University of Pennsylvania - B.S. in Mech. Engineering
Prompt: Some students have a background, identity, interest, or talent that is so meaningful they believe their application would be incomplete without it. If this sounds like you, then please share your story.
A deployable face shield, a reshapable room, and a windshield using adaptive electrical impulses to darken, depending on the sun–My ideas for patent applications were rather silly when I was younger. In all these cases, I engineered in order to have intellectual property for hypothetical future endeavors. But when I found myself swerving back and forth on a quad scull boat instead of the intended straight line, an idea popped into my head.
“Sunny, Sweep!” our boat screamed, filling our voices with gumption and our buzzing bodies with adrenaline despite our boat shaking more violently than a wind turbine. The shouts of Fox and Sawyer behind me pierced through the noise—they were strong freshmen, but condemned to the back of the boat for their lack of form. Once the race began, our boat veered off to the side. Amid the swing’s chaotic rhythm, I diverted attention away from the rowers and thought to myself, “as long as I hold the ideal ratio, I’m not the problem!” I braced myself for a heavy pull and felt a sharp bolt up through my spine–our “swing” was so disjointed that the handle of Sawyer’s oar jabbed into my lower back.

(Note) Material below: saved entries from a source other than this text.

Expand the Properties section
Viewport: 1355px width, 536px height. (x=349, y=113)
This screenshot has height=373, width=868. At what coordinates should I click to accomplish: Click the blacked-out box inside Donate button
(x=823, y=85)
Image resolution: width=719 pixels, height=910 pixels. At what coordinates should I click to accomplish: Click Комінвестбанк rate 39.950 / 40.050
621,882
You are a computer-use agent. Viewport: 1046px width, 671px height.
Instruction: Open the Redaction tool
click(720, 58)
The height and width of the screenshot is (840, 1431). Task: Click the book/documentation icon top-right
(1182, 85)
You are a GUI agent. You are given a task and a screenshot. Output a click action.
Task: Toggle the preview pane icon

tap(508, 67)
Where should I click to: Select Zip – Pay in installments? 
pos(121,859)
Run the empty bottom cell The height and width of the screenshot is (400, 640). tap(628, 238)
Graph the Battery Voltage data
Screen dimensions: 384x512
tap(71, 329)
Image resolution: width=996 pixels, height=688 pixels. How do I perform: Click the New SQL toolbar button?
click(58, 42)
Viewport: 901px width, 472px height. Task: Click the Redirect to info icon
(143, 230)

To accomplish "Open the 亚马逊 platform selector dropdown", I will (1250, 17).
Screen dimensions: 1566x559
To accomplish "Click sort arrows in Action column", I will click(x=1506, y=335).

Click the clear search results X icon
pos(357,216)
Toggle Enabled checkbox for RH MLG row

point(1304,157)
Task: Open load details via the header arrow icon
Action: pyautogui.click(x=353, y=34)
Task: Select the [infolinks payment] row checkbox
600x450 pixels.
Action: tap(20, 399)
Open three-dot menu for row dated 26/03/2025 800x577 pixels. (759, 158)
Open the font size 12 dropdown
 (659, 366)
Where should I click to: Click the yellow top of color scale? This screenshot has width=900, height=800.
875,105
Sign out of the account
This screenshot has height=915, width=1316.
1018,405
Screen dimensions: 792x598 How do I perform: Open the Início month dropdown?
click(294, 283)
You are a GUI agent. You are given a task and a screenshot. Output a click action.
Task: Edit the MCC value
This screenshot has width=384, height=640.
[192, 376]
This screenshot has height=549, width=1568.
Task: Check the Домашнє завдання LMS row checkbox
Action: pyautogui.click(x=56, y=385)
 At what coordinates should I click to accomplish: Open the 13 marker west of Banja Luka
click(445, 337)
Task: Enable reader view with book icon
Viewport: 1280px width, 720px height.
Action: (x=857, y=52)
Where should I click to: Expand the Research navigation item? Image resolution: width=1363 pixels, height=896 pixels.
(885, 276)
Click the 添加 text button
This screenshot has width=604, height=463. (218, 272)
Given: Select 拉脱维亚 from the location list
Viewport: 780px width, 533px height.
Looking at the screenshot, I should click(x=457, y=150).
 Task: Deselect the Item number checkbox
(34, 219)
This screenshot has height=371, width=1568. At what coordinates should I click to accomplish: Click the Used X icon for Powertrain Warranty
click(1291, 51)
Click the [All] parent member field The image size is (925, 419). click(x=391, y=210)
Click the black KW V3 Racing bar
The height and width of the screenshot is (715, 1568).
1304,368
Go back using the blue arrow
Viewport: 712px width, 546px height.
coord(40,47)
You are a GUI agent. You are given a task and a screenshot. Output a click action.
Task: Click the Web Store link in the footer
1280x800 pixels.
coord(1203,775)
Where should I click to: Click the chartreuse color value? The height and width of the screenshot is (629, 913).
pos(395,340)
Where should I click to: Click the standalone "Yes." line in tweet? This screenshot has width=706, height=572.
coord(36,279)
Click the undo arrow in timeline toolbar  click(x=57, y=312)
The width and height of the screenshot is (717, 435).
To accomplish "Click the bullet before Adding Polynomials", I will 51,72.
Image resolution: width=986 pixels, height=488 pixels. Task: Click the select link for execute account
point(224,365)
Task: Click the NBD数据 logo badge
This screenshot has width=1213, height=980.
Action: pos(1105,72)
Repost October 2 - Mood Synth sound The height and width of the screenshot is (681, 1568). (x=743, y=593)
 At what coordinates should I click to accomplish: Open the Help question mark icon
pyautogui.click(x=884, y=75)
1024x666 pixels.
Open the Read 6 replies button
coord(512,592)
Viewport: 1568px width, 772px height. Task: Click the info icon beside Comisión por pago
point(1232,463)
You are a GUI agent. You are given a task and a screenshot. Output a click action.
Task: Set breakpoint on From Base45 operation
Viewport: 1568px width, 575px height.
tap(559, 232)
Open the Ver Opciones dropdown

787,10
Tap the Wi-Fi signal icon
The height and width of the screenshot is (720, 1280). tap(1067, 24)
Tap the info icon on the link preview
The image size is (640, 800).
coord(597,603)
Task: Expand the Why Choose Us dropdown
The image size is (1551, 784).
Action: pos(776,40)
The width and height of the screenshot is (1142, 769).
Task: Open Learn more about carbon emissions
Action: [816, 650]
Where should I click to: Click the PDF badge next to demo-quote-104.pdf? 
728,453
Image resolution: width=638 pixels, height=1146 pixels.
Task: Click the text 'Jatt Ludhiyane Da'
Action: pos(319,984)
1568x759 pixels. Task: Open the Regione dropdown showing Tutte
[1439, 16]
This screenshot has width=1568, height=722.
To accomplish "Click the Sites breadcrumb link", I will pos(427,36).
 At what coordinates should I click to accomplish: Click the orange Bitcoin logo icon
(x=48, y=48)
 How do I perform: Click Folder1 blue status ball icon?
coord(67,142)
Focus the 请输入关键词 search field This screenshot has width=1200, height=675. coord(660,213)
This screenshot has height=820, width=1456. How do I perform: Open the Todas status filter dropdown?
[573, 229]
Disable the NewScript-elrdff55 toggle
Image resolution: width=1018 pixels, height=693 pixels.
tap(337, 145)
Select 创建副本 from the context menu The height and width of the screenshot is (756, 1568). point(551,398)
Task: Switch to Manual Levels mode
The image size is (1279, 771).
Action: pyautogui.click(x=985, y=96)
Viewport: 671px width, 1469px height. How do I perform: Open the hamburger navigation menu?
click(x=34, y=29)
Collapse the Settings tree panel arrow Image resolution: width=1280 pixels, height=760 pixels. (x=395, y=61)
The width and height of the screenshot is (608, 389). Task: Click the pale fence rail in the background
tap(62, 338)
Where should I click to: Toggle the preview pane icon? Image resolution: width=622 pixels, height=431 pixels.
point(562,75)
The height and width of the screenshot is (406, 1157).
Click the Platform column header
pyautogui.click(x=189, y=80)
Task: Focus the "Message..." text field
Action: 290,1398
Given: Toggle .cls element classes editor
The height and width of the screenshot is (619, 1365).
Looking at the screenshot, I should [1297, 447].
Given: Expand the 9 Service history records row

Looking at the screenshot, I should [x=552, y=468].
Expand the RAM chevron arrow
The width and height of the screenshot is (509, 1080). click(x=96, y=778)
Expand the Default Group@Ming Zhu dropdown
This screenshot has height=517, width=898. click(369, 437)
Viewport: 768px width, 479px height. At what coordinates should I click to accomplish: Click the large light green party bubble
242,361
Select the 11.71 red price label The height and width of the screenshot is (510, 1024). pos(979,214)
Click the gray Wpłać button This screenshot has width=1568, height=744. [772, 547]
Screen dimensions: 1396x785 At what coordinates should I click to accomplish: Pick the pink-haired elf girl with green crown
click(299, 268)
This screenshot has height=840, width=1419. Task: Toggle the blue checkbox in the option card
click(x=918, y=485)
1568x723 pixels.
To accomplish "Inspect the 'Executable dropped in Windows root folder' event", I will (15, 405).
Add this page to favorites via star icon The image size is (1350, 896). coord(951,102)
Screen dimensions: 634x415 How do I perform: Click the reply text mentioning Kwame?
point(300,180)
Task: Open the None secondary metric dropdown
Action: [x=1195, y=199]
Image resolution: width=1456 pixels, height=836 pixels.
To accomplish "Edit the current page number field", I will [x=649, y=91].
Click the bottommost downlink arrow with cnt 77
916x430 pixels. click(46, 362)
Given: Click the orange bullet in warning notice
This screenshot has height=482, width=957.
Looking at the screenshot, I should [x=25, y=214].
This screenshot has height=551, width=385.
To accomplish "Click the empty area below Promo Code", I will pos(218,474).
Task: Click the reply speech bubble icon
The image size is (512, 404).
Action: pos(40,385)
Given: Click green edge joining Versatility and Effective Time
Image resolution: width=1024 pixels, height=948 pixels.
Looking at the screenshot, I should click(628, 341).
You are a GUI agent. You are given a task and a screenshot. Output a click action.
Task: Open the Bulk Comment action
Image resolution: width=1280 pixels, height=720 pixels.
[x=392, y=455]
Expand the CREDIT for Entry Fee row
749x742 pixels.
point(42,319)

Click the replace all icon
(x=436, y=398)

In rowing, “set” refers to the balance of the boat. But even more important is rowing in sync, known as “swing.” Our coordination was so off that oars clashed, upsetting the boat and preventing us from holding a straight course. Each year presented the same challenge: brawny freshmen would infiltrate our small varsity lineup before we had three years to refine our synchronization.
When water drenched us as we hoisted the boat over our heads, reminding us of the glaring issues with our set, I thought, “surely we didn’t have to repeat this endless cycle starting from zero every year.”
Trailing behind, coaches delayed individual feedback until after practice. ‘What if rowers could receive individualized, real-time feedback?’ I immediately thought of a pressure-sensing oarlock, capable of judging when each rower inserted their oar into the water and returning audio feedback in real time. I taped wires to carbon handles, rigged sensors, and ran it through a central computer.
Upon testing, I watched oars catch simultaneously, registering as perfect strokes, but the boat looked off; I turned my gaze to the rowers themselves. Some would rush to the catch or wait after coming out of the stroke. I realized the problem was the pressure sensor’s prioritization and how my design forced rowers to match up to an “ideal rhythm.” We had to follow each other, and when rowing, I had to follow my team.
Starting over from scratch, I based the timing off the most tortured rower, the stroke seat! I installed an accelerometer and connected a local GPS module in order to take a more holistic snapshot of each rower's stroke. Instead of following my manufactured ideal, they followed the stroke seat. This time, I wasn't engineering people into sync based on artificial ratios; I was drawing their attention to the momentum of others in the boat.
When I row nowadays I direct my attention toward the swing of the boat instead of the ideal rhythm in my head. Similarly, when I play cello, I ignore my digital tuner and tune to the ensemble. I’ve learned that precision is not always about control but connection, therefore rendering my earlier inventions unrealistic–people will never use a deployable face shield if its features make it clunky and obtrusive. A windshield design will fail if it distracts the driver or behaves erratically. Instead, it should adapt its electrical impulse based on the position of the driver in relation to the sun rather than solely on the sun’s strength. Engineering needs to account for natural human behavior. As an engineer, I will design assistive technologies to help people combine internal intention and external coordination–listening, adapting, and supporting people where they truly are.